Shongwe-La Mer describes the film as “a beautiful ode to cinema” and “classic Hollywood.” “That Hollywood is the Hollywood that made me fall in love with films,” he says.
Shongwe-La Mer says he met Elwes in L.A. after the AFI Fest screening of his acclaimed debut, “Necktie Youth,” which premiered at the Berlinale in 2015. “Cassian Elwes is a true hero of mine,” he says. “From ‘Blue Valentine’ to ‘Dallas Buyers Club,’ these are pictures that move me to the point that they remind me why I want to make films.”
The young helmer credits the “Mudbound” producer with mentoring him through his rapid climb, which sees Shongwe-La Mer in Cannes this week with his third feature, “The Color of the Skull.” That film is taking part in the Cinefondation’s Atelier, the Cannes fest’s forum for films seeking completion funding.
He says Elwes has stressed “the value of following your vision,” telling him, “When you find a movie you want to make, don’t let anyone else shy you away from that ambition.”

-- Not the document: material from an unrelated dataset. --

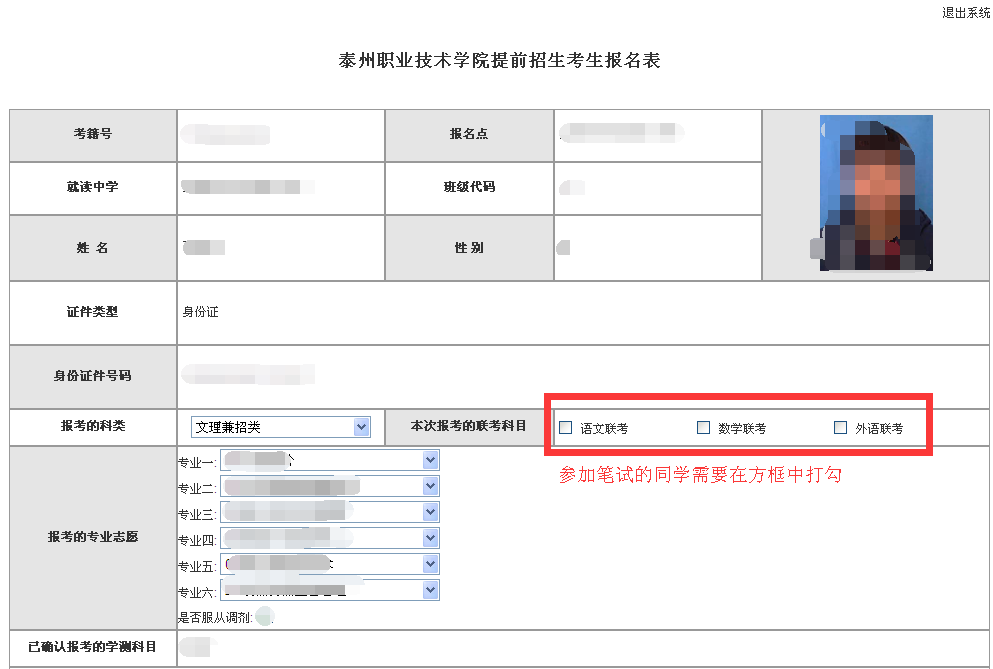Click the 退出系统 logout link

965,13
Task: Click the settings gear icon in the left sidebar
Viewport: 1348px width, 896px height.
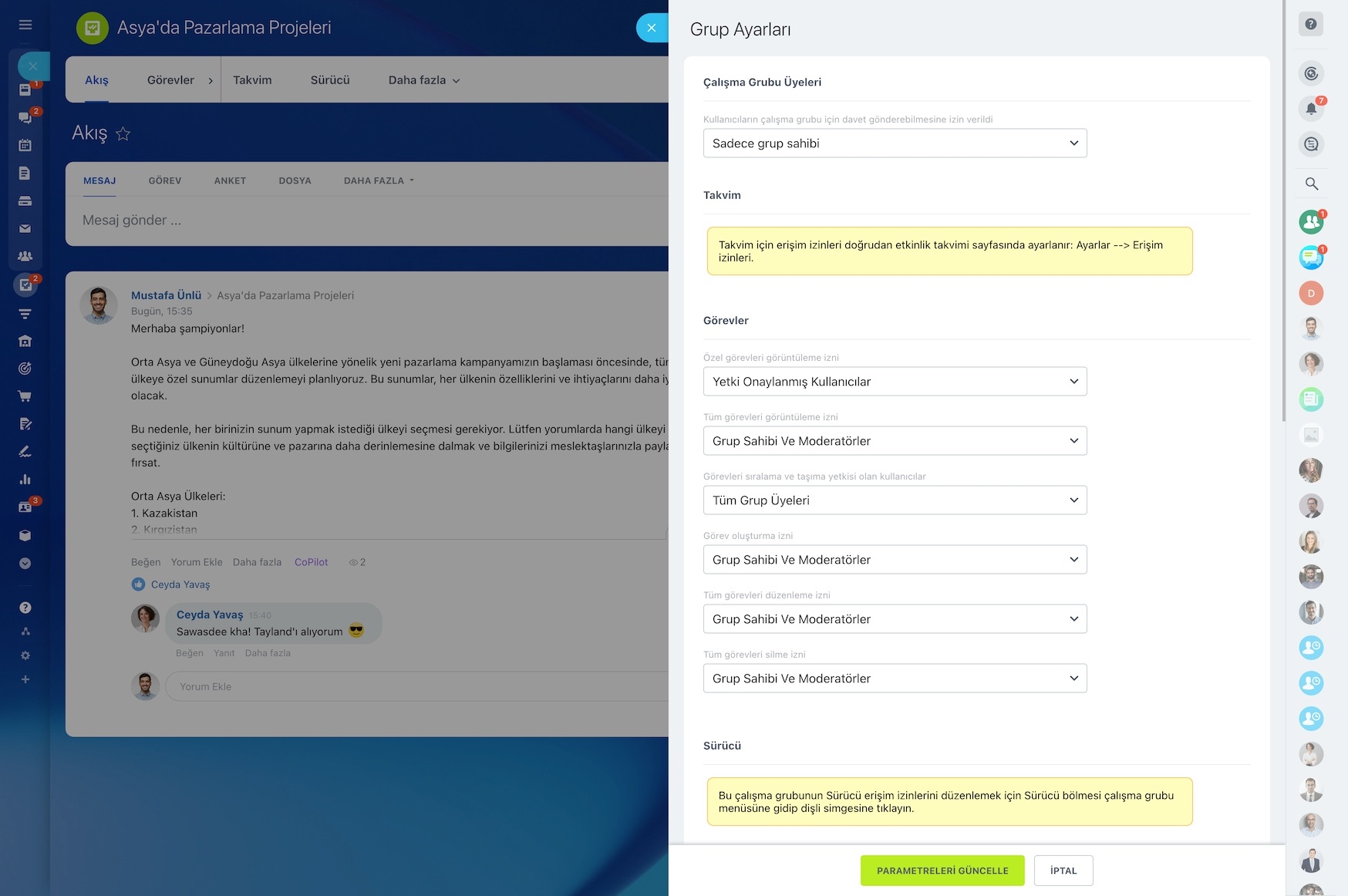Action: coord(25,655)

“Meridian” is currently casting. Shongwe-La Mer is also in production with “The Sound of Animals Fighting,” an ambitious South Africa-Brazil co-prod toplining Emile Hirsch and Alice Braga. The co-prod between Fireworx Media Brazil and Brazil’s Los Bragas and Querosene Filmes is being repped by Versatile in international markets and XYZ Films in the U.S.